I wasn't sure what I'd find at Chicago Ideas Week. Yes, the weeklong series has more than 60 events that feature a collective 170 speakers ranging from Chicago Bears defensive end Israel Idonije to former U.S. Supreme Court Justice Sandra Day O'Connor but nobody could really tell me what it was about. It's about innovation, said the website. Creativity, said my confirmation e-mail when I signed up for events. But those are vague, abstract terms. To find out what they meant, I'd just have to see for myself.
As far as I can tell, Chicago Ideas Week has one main goal: to get people talking. And boy, is it working.

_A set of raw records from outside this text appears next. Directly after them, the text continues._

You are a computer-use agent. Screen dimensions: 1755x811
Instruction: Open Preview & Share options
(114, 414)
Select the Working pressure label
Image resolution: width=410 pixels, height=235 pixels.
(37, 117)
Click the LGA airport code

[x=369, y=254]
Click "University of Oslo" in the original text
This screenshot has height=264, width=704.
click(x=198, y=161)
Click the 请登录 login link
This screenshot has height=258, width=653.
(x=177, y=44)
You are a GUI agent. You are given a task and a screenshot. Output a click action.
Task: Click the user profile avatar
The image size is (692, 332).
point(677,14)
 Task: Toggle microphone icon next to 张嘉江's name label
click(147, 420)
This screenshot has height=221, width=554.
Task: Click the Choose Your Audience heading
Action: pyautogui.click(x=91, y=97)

Last night I attended a panel discussion between New York City Mayor Michael Bloomberg, Chicago Mayor Rahm Emanuel and Atlanta Mayor Kasim Reed. Pulitzer Prizewinning New York Times columnist Thomas Friedman moderated the talk. The self-professed "frustrated optimist" started with a lecture about how the U.S. was not living up to its potential. In this "hyperconnected" world, said Friedman, "You are literally competing against people ... in Shanghai ... people who don't just do their job, but people who reinvent their job."

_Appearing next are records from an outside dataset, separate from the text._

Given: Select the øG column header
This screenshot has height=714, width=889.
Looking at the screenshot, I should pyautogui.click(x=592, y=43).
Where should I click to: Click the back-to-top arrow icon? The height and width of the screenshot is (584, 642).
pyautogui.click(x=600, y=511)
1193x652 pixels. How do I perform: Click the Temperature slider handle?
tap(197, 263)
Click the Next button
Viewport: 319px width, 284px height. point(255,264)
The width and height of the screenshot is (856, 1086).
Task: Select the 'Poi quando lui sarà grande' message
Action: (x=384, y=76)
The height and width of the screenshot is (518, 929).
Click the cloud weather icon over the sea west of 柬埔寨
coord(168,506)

Friedman pointed out that when he wrote The World Is Flat in 2004, Facebook was still just a start-up and "for most people, Skype was just a typo." In seven years, those two companies, along with Twitter, YouTube, Groupon, Kickstarter and dozens of other technological tools have reinvented the way we live. The world is changing at such an uncommonly fast pace, that at times it can be hard to keep up. This led me to the first idea I had at Chicago Ideas Week:
Idea No. 1: By the time you're done reading this, someone will have already invented something new.
Someone will have applied for the job you want. Someone will have pitched your ideas. Someone out there is ready to take your spot in line. I think Reed said it best when he talked about Atlanta's reaction to the recent recession. "We were such a go-go city, we were the fastest growing metropolitan area for almost a decade," he said. "Suddenly losing 50,000 construction jobs has been a shock to us." What's happening in Atlanta is also what's happening all over the U.S. These past few years have been a very rude, very unpleasant shock to most Americans. We can't ignore it anymore.

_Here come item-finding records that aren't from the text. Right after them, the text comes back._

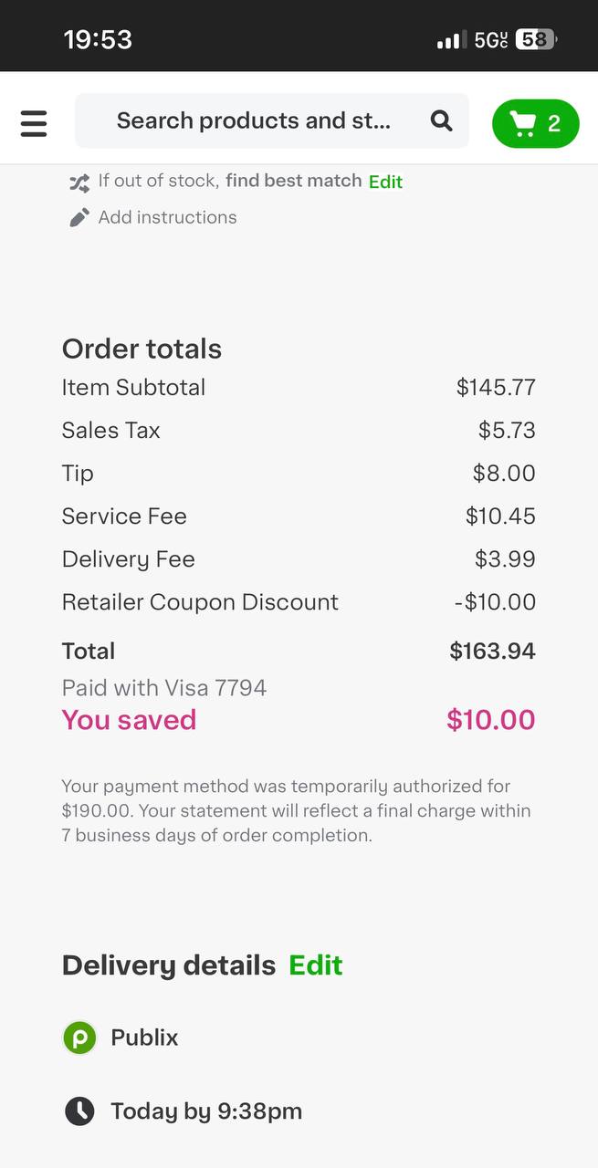Tap the battery indicator in status bar
Image resolution: width=598 pixels, height=1168 pixels.
pyautogui.click(x=536, y=39)
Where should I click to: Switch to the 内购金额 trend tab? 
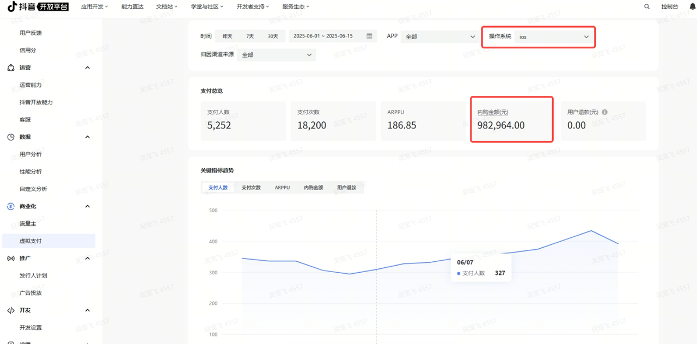313,187
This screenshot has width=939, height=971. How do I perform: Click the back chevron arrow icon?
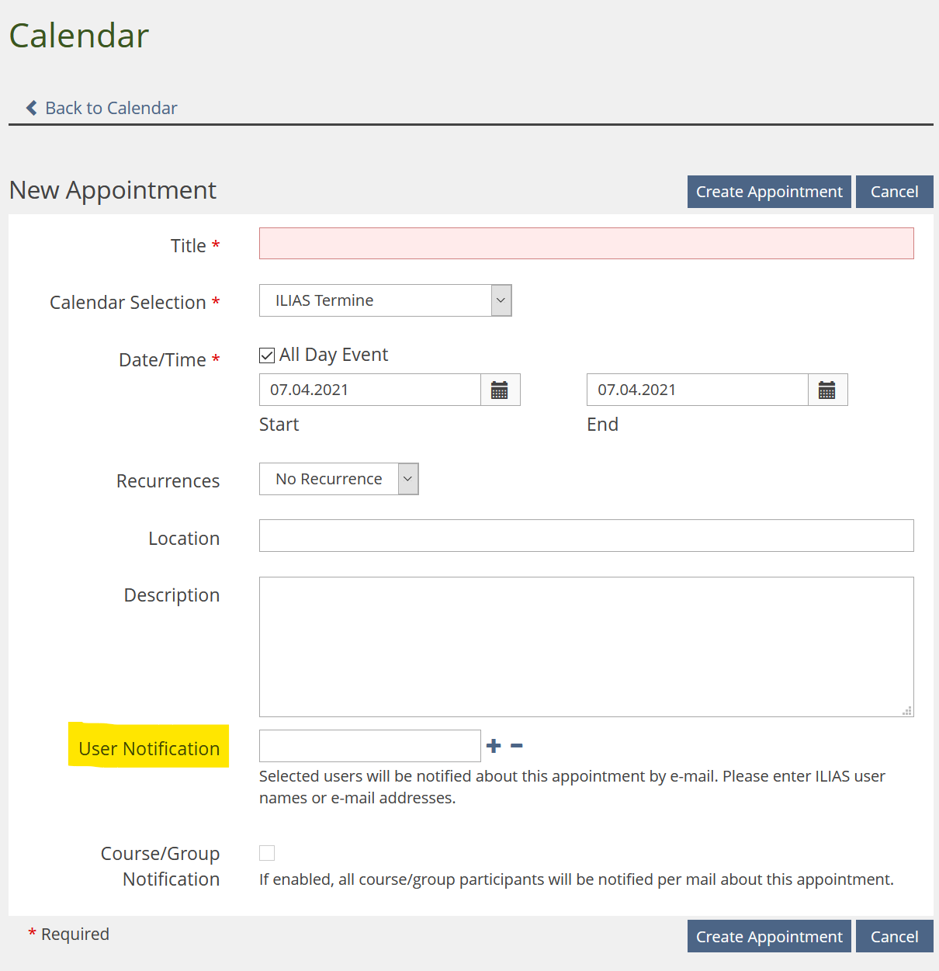coord(32,108)
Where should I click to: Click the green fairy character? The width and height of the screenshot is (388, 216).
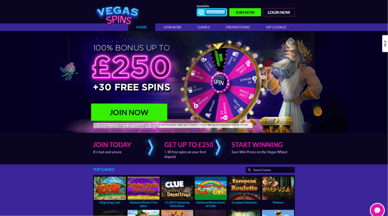point(69,71)
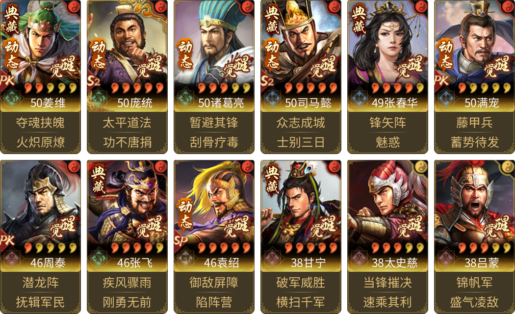Click the 魏 faction badge beside 司马懿
The width and height of the screenshot is (515, 314).
[x=272, y=99]
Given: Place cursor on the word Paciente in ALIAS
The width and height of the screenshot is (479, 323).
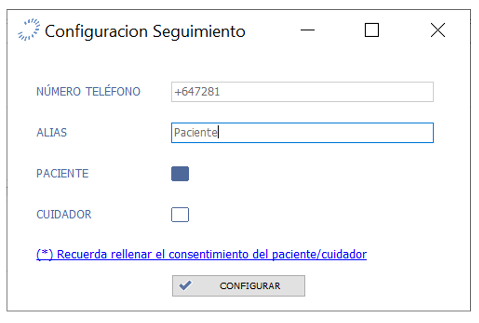Looking at the screenshot, I should click(x=195, y=133).
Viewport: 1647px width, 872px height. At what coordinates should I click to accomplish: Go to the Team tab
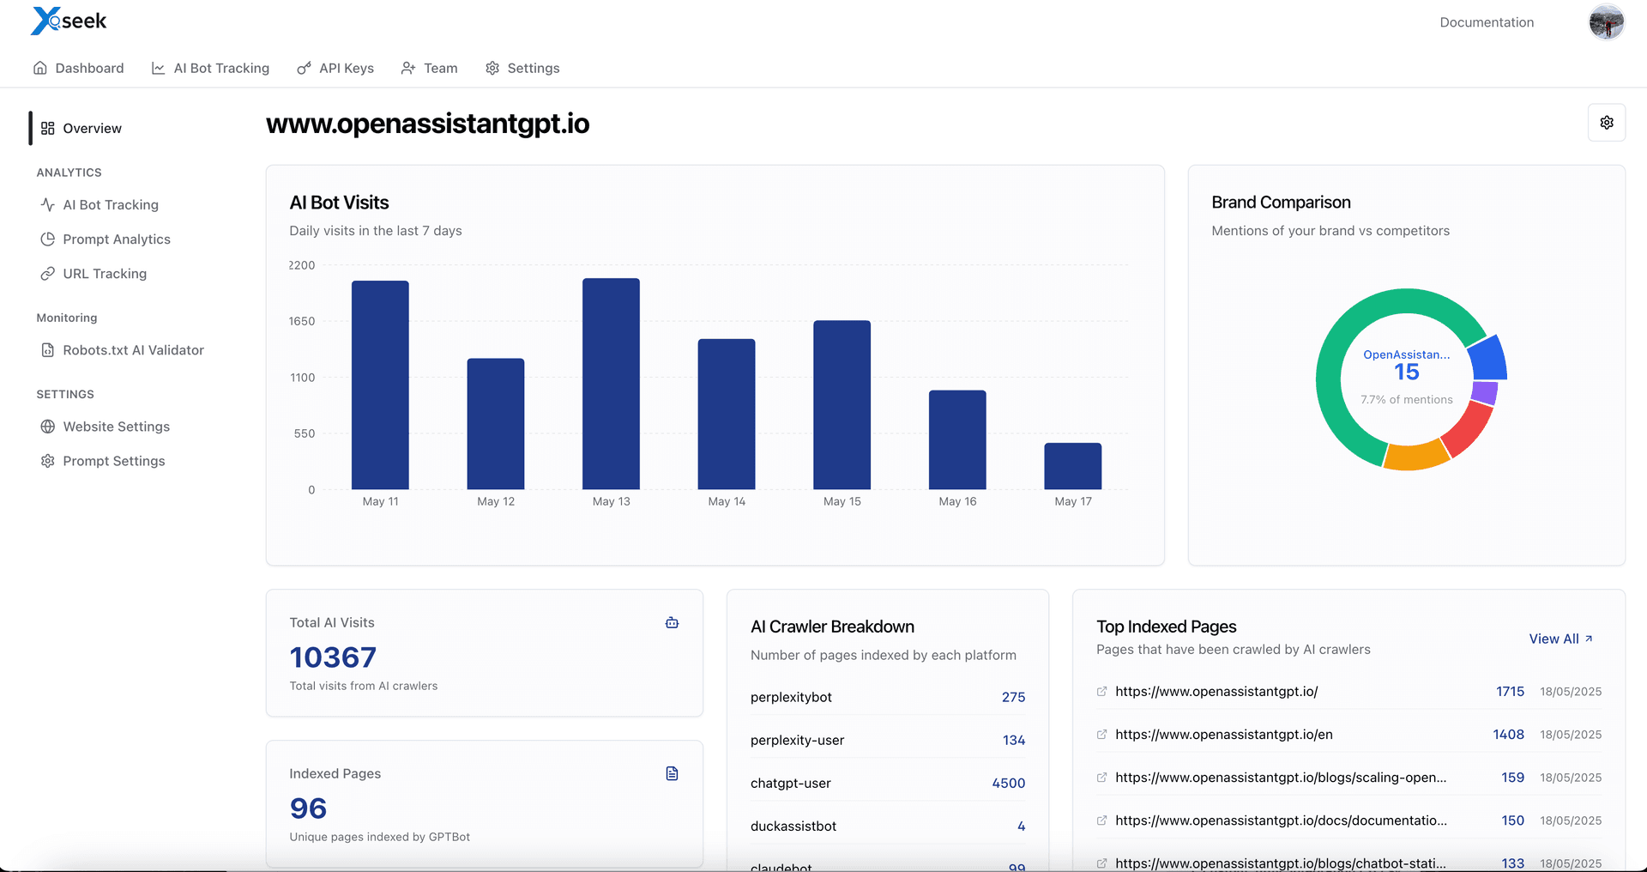click(429, 68)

Idea No. 2: We feel poorer. Some of us actually are poorer.
Median income in the U.S. is falling. According to the U.S. Census Bureau, between June 2009 and June '11, inflation-adjusted income fell 6.7% (it had already fallen 3.2% during the two years before that). "America has always been about the future," said Bloomberg. "Even if you weren't a great success, you could work hard so that your children could become a great success. Now I don't know if that's true anymore."
This feeling that we can barely keep our head above water financially is what's driving the Occupy Wall Street protests across the country. "The income gap between the rich and the poor is ripping this country apart," said Emanuel. "There are right and wrong answers to this," said Reed. In the coming months, the Occupy Wall Street protests will probably grow louder and more organized; last weekend, the Chicago chapter voted on a 12-point platform that it wants Washington to adopt. The mayors didn't comment on protesters' individual demands last night, but they were sympathetic to their frustrations. "We need a fight," said Reed. "Let's get this over with."
Idea No. 3: We still have to take out the garbage.
Emanuel is really interested in garbage. "I take it out at home, and now I'm going to pick it up all over the city," he quipped. But he has a point. We can opine on big-picture topics like job creation and education reform all we want, but we still have to take out the trash, police the streets and make sure our cities' buses and trains run smoothly. A mayor's job is to make his or her town a pleasant place to live. The rest of us just need to stay organized, return e-mails promptly, pay our bills on time and call our parents on their birthdays. We may have some big problems to tackle, but the little things are still important too.